After conversing with Bernhard a bit offline I think the relevant
question is:
How far apart can two electrons in the crystal be before their
scattering becomes "incoherent" ... as in no longer interfering with
each other in the way Bragg described.
The answer to this is about 10 um if the source is 1 m away (or the
detector whichever is closer), and about 3 um if the detector/source is
100 mm away.
I derive this answer from the breakdown of Bragg's assumption that the
incoming and outgoing waves are a perfect plane wave. Since the
distance to the source is not infinity, there must be some curvature to
the wavefront. This has nothing to do with beam divergence or spectral
dispersion. We are talking about one photon (emitted from the
acceleration of some electron in the storage ring or in the copper
anode) propagating through space in the quantum-wave mechanical way, and
then being detected on the detector with some probability distribution
that is the result of all these interfering scattered waves. The Braggs
simplified all this to a single geometric diagram, and that is why we
all like them so much.
Here is my version of the Bragg diagram:
http://bl831.als.lbl.gov/~jamesh/pickup/Bragg.png
The fundamental principle behind Bragg's Law is that the length of the
path taken by the wavefront from the source to an atom in the crystal
and then on to a point on the detector must be the same (plus or minus
an integral number of wavelengths) as some other path from the exact
same point in the source to the exact same point on the detector but
through a different atom (maybe in the same unit cell, maybe not).
Bragg assumed that the source and the detector were REALLY far away and
that simplifies the math, but that must break down eventually as we talk
about atoms getting further and further apart in the crystal. For
example, if the atoms are on opposite sides of the room (d-spacing large
compared with the distance to the source) then Bragg's Law will break down.
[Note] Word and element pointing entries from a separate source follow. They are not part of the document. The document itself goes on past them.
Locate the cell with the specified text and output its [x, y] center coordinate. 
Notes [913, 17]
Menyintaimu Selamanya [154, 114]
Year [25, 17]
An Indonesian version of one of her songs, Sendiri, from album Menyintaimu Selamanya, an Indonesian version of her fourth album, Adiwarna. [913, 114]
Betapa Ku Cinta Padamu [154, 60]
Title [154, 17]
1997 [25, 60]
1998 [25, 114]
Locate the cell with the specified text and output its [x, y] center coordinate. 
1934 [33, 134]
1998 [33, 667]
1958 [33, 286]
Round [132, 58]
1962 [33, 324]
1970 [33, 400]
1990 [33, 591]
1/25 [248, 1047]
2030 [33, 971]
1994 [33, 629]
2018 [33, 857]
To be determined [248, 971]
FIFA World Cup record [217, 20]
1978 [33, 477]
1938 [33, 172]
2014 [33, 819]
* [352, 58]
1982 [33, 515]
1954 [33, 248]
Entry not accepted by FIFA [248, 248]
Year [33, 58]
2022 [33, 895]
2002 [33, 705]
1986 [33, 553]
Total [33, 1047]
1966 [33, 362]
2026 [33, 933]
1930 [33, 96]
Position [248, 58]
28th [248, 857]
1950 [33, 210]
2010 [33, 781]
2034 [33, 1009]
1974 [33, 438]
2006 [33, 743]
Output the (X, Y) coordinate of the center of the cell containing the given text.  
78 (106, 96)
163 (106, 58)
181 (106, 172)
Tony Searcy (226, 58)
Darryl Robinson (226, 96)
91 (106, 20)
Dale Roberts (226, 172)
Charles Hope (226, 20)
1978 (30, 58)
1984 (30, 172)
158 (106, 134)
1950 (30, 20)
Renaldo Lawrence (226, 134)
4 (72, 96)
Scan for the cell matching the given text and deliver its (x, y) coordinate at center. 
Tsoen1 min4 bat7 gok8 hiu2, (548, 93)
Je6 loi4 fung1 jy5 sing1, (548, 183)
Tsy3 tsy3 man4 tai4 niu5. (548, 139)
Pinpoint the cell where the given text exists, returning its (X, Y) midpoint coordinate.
I have drawn a generalized Bragg construction (not necessarily to scale)
here:
http://bl831.als.lbl.gov/~jamesh/pickup/Bragg-ish.png
So, all we have to do is calculate the distance traveled by "the photon"
taking a path through atom #1 vs atom #2 and then require that these two
distances be an integral multiple of the wavelength. This is exactly
what Bragg did, except he assumed d was very much smaller than the
source-to-xtal distance. You need some very high-precision
floating-point arithmetic to do this "right", since the distance between
the source and the detector is typically ten orders of magnitude larger
than the distance between the atoms. It is a rare thing in science when
a technique spans such a large range in length scale. I imagine Bragg
didn't feel like working with 10-digit numbers, so he just made the
lines parallel.
Since I, unlike Bragg, have access to a very high precision
calculating machine (gnuplot) I can calculate Bernhard's "coherence
length" using the Pythagorean theorem:
Simplest thing is to assume forward-scattering and consider two
electrons that are always exactly the same distance from the source
(stx). Let's assume this is one meter or 10^10 Angstrom. Also, for
simplicity, let's assume the detector is also one meter from the sample
(xtf). Also, for simplicity assume that the path from the source to
detector via atom #1 is straight (as in my second diagram). Now, in
Bragg's diagram, it doesn't matter how big "d" is: the lines are
parallel and the same length (outside the diagram) so the x-rays always
constructively interfere at the detector as long as 2*d*sin(theta) =
n*lambda. So, given that the lines must actually intersect at the
source and the detector, how large can "d" be before the path from
source to detector via atom #2 is 0.5 Angstrom longer than the path
through atom #1?
sqrt( (1e10)**2 + 1e5**2 ) = 1e10 + 0.5
So, 100,000 Angstroms (10 um).
-James Holton
MAD Scientist
James Holton wrote:
Ethan Merritt wrote:
My impression is that the coherence length from synchrotron sources
is generally larger than the x-ray path through a protein crystal.
But I have not gone through the exercise of plugging in specific
storage ring energies and undulator parameters to confirm this
impression. Perhaps James Holton will chime in again?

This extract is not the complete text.